The harmony and loyalty that this political imagination rested on also extended inwards to Glaswegian society itself. Glasgow's imperial role could only be credible if its own house was in order first. This was the message conveyed by the spandrel sculpture and the profession of loyalty that was the 1883 trades’ procession. The city's trades and workers were made part of the idealized vision of the city, but in selective ways that emphasized hierarchy and respectability. Empire influenced the way in which urban social divisions were imagined, and vice versa.
Glasgow City Chambers show that in the European metropoles, identifications with empire not only existed on the national level but also on the urban and local level. This did not only involve the city's own relations to the empire, as could perhaps be expected in the case of important port cities that derived their identities from their overseas connections. Civic pride could also centre on the local community's position as an inseparable part of the empire in a more political sense. This also means that in an architectural sense there were a greater number of local public buildings related to imperialism than capital cities’ ministries and national monuments. Local monuments and seats of government are also relevant, as are semi-public buildings with important economic functions such as exchanges, banks and port authority offices.

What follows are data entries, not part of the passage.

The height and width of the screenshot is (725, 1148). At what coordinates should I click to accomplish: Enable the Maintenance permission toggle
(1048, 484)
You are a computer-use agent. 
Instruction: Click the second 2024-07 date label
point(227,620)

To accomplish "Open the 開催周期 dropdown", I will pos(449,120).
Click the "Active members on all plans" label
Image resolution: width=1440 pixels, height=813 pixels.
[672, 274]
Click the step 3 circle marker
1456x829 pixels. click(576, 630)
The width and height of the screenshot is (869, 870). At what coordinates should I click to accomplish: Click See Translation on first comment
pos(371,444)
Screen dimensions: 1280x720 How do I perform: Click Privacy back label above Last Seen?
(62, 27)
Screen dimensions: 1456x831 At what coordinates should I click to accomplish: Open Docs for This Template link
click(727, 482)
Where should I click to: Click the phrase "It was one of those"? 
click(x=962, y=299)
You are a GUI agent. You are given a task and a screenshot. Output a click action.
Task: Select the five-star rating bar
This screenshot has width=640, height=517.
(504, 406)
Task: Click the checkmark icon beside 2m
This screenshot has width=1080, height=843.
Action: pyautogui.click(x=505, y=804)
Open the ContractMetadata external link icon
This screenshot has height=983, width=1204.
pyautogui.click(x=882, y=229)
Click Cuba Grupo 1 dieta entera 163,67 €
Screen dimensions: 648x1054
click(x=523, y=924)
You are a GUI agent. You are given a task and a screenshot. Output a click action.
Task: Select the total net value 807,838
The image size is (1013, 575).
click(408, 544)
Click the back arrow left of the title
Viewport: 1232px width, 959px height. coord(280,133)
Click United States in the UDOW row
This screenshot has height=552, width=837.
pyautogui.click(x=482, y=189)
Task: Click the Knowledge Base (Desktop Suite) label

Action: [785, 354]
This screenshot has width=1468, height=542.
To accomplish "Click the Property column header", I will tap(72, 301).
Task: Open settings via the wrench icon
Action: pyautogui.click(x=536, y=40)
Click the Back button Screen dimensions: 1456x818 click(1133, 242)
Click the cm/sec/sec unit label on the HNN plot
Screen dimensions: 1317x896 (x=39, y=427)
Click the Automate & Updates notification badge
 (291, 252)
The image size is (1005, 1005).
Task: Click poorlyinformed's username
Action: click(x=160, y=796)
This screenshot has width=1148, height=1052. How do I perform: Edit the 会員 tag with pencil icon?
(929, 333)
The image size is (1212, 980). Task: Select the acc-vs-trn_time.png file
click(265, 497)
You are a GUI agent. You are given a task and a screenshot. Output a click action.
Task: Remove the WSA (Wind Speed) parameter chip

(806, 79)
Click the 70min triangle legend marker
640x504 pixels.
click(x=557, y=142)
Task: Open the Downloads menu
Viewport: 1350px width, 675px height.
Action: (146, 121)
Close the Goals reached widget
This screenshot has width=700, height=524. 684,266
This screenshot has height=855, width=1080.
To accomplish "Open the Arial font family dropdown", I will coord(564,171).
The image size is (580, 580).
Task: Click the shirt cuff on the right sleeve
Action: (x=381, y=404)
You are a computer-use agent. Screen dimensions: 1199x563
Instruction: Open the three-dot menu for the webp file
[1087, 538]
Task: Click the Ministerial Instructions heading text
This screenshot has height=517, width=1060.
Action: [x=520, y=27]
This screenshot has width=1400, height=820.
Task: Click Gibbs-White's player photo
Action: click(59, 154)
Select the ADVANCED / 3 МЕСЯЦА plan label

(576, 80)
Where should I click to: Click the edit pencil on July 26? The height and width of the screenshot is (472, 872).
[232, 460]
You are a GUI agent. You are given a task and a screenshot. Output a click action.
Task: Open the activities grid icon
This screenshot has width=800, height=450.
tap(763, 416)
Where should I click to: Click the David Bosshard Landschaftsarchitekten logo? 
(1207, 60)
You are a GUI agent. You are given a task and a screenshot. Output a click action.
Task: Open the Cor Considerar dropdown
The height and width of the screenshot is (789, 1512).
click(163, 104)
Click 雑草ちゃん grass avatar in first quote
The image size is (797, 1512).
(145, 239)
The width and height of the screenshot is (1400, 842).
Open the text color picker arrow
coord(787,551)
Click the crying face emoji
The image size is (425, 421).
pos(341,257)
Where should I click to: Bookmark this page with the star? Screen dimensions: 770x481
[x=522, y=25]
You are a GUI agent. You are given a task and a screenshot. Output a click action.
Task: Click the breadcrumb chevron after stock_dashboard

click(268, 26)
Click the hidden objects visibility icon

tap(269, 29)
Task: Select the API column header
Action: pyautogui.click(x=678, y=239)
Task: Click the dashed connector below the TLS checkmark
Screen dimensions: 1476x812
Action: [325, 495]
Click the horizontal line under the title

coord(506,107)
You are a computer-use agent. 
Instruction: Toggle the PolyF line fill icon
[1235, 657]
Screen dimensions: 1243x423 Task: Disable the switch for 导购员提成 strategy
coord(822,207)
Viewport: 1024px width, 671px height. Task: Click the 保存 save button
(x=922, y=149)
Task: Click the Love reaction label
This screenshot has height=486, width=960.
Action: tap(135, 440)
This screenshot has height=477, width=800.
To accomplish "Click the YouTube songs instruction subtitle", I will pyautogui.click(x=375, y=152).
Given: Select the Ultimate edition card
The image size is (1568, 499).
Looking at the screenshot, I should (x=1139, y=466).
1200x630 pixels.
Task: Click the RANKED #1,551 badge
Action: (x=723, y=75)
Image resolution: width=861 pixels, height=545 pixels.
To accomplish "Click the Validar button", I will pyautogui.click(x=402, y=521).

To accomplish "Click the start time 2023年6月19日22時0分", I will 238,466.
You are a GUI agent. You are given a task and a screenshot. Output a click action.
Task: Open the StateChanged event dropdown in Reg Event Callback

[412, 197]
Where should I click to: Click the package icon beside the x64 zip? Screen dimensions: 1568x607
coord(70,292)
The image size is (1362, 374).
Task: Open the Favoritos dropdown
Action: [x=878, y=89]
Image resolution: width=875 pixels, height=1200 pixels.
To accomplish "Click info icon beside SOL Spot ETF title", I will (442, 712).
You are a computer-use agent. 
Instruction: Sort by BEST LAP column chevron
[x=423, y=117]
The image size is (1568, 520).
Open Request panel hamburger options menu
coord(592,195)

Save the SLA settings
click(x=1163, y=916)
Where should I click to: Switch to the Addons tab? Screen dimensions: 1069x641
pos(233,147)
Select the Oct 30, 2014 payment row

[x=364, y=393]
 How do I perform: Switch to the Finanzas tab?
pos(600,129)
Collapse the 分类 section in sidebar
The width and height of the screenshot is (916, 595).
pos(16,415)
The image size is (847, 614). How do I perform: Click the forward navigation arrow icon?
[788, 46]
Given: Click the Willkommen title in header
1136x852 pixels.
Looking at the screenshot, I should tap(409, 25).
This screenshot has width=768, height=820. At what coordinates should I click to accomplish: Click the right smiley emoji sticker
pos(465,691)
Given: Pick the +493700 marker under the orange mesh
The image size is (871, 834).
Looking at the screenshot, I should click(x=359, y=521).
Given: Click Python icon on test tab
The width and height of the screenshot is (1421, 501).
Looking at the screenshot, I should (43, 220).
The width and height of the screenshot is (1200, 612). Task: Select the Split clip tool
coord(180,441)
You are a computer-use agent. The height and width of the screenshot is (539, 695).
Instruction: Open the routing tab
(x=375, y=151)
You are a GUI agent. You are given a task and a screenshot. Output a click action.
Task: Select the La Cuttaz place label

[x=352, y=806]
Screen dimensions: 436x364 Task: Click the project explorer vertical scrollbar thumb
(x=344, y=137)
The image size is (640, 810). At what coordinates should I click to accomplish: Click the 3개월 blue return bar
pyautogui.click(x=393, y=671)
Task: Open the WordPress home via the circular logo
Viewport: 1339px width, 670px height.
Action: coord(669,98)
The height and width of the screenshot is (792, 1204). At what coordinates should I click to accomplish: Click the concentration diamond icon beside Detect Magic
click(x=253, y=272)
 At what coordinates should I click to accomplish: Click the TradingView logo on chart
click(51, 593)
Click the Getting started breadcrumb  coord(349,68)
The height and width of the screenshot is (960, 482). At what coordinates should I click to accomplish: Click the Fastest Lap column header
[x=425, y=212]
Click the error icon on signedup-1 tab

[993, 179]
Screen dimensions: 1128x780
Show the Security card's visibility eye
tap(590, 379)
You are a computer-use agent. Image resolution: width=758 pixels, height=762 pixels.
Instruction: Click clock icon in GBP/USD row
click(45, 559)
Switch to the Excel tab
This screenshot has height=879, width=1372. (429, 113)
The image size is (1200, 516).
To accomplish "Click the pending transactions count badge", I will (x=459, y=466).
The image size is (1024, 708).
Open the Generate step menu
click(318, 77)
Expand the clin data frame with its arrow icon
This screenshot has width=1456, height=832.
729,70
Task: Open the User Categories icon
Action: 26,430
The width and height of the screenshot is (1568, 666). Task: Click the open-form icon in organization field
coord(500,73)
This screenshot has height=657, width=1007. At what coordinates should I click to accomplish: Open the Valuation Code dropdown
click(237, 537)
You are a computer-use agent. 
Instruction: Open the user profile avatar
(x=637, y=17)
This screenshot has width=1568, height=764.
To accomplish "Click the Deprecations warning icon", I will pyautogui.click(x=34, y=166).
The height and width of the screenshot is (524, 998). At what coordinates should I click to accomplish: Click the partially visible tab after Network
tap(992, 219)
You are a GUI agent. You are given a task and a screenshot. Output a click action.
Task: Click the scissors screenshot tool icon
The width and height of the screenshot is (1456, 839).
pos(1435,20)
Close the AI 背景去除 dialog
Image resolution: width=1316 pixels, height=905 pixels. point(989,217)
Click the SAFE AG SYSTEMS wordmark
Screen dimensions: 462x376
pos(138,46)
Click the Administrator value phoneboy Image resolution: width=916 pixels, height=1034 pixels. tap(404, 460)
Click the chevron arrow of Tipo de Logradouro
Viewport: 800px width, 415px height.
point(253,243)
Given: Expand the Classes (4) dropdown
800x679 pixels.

Finally, as described in the epilogue, the City Chambers formed the culmination of the ‘second city’ image of Glasgow. This means that the building radiates Victorian confidence and exuberance, but implies as well that this image would start to wane as soon as it was completed. The twentieth-century rise of the Labour party in Glasgow marked the advent of one new image of the city, and the twenty-first-century rise of the Scottish National party that dethroned Labour marked another. Conceived as a symbol for Glasgow's proud position in the United Kingdom and its empire, the City Chambers might seem somewhat ill-suited for this new situation. However, as shown in the epilogue, the political sentiments that fuelled this recent transition are rooted in Glasgow's history just as deep, underneath the imperial veneer.